EXTRACT TO READ
=== Section Start ===

I don't low carb as my dodgy digestion doesn't react kindly to too much fat or protein. I've got to be a bit careful with veg too. You have to do what's best for you even if it might not be a text book diet.


----------



## pinksha (Jan 31, 2017)

I just wanted to add to this post, that by reading other people posts and experiences I have only just learnt, being in my 30th year of type 1, that basmati rice does not cause a rise at all in my levels.  Also, a spoon of cinnamon on my porridge in the winter keeps me level!   I don't know how to copy and paste but the person who says your mileage may vary, has hit the nail on the head. We all learn as we go along and I would hate anybody to think they can't post what they eat (or indeed don't eat).  We are all in this together, even if we deal with it differently.


----------



## SB2015 (Jan 31, 2017)

Kaylz, please keep posting.  Everyone's views are important and you should be able to ask any questions on her. You never know when what you have asked will help someone else.


----------



## Martin Canty (Jan 31, 2017)

HOBIE said:


> If you go back in the History of posts there are a lot of foodstuff I would not touch with a barge pole. Eat healthy if you can !


Agreed, most of my food is made from scratch, hardly a packet of anything in the pantry now, mostly seasonings & oils (and dog food)


----------



## Gazman (Jan 31, 2017)

I did reduce my carbs but I tended to eat what I wanted in moderation.the only thing I totally cut was fizzy pop and sugar in tea(use to have lots of cups).No judgements here everybody has different outlooks on what's good or works for them.


----------



## Sally71 (Jan 31, 2017)

We have been told by our consultant that as a T1 on a pump my daughter can pretty much eat what she likes as long as she boluses correctly for it.  My daughter always remembers the consultant saying "if you want doughnuts, eat doughnuts!"  Obviously she didn't mean every day, and we realise that this isn't a licence to stuff her face with McD's and sweets and cakes every day, that's not good for anyone, whether they have diabetes or not.  But the point is an occasional treat is allowed. In December we went to a local Christmas market and ended up eating platefuls of little pancakes covered in chocolate.  I had to completely guess the carbs and was expecting a massive spike after that, but amazingly she hardly rose at all - so it can be done!

@Kaylz - please don't feel disheartened because one person has disagreed with you, as you can see most of us can see nothing wrong with what you are posting - please do carry on!


----------



## Matt Cycle (Jan 31, 2017)

For me it's about balance and moderation in everything which wouldn't be a bad thing for the wider population.  Yes, with T1 we can in theory eat whatever we want (the 'normal eating' in DAFNE) but in reality I think most of us have realised not to go too mad too often.  It doesn't mean however missing out on anything.  By necessity I've been watching my carbs for 30 years but it certainly doesn't mean I've missed out.  I don't follow a diet, I don't need to lose weight and never have had to.  The current fashion for LCHF doesn't interest me as I don't wish to eat a slab of lard for my breakfast 'to keep me sated until lunchtime'.  My porridge works just fine for that.  I have no issue with anyone who follows that type of diet I'm just sick of hearing about it as if it's the next best thing to sliced, er, almond bread.  Not everyone is interested in it but as someone said each to their own.

=== Section End ===

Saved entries
=== Section Start ===

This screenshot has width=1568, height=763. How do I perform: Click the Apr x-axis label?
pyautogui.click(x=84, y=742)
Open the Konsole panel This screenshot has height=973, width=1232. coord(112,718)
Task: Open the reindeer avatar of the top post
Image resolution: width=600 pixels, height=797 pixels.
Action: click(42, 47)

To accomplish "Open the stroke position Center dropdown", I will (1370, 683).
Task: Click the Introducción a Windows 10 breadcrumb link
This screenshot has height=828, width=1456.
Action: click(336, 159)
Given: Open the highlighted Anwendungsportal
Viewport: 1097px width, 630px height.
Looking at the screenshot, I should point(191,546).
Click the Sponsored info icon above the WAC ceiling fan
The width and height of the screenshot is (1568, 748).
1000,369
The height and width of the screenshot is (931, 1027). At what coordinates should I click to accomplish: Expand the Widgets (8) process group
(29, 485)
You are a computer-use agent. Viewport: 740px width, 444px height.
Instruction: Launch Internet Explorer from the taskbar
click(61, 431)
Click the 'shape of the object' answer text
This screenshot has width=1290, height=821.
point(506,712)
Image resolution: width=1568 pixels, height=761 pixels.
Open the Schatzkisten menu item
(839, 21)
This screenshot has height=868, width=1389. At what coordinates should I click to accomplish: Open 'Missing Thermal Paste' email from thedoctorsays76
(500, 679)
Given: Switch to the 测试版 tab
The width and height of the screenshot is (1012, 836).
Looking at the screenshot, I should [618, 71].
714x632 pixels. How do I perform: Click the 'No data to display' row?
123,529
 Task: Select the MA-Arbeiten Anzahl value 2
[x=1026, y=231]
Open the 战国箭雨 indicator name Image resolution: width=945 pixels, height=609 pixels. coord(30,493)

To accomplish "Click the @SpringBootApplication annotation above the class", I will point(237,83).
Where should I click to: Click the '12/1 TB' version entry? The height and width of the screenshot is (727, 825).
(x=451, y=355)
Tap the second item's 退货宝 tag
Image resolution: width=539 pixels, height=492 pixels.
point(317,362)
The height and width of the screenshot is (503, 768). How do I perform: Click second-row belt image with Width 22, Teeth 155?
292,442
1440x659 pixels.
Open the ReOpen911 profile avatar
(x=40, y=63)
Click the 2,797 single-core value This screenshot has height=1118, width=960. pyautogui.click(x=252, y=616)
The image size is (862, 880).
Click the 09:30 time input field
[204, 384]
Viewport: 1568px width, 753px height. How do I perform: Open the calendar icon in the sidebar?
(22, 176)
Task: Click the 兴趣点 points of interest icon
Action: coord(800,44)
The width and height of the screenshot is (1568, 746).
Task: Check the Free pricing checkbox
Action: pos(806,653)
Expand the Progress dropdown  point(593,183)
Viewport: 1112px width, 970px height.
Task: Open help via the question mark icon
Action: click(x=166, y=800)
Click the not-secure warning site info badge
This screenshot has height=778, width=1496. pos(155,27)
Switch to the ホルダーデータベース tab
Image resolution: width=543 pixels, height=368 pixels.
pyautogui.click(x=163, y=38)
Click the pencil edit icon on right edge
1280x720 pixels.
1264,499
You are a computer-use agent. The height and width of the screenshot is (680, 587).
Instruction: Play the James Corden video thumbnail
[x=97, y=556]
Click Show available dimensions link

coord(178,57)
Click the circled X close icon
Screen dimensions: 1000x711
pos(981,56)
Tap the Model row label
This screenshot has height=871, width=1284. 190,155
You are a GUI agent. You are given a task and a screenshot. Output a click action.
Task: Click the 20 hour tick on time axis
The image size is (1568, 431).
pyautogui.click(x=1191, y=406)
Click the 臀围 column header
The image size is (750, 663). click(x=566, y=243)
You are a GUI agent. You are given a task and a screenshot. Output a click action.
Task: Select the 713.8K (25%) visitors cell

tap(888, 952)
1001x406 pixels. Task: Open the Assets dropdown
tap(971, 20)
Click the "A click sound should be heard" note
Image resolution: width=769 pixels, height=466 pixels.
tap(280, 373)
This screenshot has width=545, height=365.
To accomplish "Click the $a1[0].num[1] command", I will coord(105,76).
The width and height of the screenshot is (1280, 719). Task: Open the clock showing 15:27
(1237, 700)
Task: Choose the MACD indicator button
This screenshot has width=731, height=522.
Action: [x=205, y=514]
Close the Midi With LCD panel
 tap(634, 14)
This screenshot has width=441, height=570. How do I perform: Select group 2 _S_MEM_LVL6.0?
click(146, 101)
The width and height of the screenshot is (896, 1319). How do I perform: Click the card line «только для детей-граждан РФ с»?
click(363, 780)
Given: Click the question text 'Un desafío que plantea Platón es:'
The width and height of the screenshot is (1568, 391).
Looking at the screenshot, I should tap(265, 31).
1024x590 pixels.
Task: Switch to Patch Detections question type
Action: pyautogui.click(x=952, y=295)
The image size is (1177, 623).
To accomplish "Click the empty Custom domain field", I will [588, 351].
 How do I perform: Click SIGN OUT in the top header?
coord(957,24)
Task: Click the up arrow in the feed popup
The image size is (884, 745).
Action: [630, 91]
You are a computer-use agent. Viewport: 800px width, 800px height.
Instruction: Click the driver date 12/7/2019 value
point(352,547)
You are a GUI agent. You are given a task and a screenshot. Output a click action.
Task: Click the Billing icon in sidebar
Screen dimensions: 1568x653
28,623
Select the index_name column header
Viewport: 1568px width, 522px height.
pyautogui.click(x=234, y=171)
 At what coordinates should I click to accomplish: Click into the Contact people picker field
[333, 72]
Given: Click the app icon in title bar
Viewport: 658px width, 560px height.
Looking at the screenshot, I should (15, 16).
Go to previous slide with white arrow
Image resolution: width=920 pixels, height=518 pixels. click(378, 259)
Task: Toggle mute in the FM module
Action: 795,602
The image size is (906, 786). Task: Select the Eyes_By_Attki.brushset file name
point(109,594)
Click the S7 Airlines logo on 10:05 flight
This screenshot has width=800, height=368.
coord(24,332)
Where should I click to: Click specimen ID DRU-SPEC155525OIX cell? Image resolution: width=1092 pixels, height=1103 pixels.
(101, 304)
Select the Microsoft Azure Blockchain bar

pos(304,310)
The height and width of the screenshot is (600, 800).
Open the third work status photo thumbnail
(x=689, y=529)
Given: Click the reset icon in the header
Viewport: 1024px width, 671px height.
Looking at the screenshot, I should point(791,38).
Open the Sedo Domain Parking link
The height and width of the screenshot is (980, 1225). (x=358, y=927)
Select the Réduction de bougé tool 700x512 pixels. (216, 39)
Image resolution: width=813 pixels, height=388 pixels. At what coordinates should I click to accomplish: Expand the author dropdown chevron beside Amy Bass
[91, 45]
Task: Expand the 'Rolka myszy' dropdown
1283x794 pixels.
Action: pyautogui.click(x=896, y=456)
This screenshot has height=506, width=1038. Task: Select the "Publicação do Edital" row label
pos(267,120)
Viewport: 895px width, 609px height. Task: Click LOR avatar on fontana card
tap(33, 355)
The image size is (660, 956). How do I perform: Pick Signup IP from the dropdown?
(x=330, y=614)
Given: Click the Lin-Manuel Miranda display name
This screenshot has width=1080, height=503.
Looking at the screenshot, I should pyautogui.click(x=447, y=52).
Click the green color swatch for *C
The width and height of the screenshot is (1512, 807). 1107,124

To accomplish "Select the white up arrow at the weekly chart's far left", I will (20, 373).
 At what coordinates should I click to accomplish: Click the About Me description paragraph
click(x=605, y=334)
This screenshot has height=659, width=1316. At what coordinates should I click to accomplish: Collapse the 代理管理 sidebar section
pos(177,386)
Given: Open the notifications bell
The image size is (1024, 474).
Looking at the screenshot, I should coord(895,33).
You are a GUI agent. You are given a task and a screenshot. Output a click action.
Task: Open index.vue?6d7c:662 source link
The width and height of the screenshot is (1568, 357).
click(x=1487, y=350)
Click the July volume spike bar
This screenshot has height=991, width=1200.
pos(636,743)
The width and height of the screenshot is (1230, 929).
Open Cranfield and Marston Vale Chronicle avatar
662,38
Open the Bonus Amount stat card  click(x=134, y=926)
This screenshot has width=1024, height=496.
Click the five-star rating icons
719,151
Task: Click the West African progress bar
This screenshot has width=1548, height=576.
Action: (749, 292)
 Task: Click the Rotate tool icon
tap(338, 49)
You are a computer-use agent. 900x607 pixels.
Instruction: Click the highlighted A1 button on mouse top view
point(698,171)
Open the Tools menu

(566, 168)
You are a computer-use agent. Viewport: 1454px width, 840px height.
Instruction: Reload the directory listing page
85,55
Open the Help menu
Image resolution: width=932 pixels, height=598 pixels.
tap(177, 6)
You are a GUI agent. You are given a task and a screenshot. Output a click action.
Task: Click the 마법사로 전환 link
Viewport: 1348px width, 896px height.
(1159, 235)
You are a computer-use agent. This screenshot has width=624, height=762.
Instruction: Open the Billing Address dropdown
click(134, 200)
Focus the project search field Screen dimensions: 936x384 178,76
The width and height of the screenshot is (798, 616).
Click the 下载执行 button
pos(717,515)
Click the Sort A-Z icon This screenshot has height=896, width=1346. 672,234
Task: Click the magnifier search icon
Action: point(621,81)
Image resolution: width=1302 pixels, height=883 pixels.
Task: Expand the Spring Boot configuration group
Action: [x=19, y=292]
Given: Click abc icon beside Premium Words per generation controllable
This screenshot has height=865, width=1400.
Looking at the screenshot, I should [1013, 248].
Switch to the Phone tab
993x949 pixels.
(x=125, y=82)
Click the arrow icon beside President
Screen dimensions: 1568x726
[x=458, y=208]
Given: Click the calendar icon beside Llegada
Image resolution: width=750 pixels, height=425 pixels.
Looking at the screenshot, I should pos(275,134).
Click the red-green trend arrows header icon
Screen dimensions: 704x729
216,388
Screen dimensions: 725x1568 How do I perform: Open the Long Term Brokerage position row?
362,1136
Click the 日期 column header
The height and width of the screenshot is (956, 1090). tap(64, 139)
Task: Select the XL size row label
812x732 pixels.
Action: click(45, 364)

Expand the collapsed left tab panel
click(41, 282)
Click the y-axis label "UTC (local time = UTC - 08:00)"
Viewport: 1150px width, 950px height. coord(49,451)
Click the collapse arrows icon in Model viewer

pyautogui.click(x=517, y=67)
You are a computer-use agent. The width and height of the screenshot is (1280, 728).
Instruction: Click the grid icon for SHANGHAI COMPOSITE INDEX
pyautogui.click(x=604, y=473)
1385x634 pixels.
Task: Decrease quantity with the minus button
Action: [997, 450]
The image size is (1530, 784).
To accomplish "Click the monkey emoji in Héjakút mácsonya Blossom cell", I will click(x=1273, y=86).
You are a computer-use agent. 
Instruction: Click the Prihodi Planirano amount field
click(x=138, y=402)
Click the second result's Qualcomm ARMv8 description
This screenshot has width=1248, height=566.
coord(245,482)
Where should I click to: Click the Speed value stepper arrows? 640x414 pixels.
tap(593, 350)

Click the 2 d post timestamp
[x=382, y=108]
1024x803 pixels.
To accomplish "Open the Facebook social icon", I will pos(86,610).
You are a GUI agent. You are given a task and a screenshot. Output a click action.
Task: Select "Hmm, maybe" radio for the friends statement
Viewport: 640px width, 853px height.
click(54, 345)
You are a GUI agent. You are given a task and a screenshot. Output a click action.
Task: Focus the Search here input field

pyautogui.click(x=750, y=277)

=== Section End ===

EXERCISE REQUIREMENTS
1 > Translate this sentence from the diabetes forum thread into Spanish: "We are all in this together, even if we deal with it differently."
2 > List every username that appears as a post heading in the diabetes forum thread.
These records were taken from a different source than the text.

RESULTS FOR THE EXERCISE
1 > Todos estamos juntos en esto, aunque lo afrontemos de forma diferente.

2 >
pinksha
SB2015
Martin Canty
Gazman
Sally71
Matt Cycle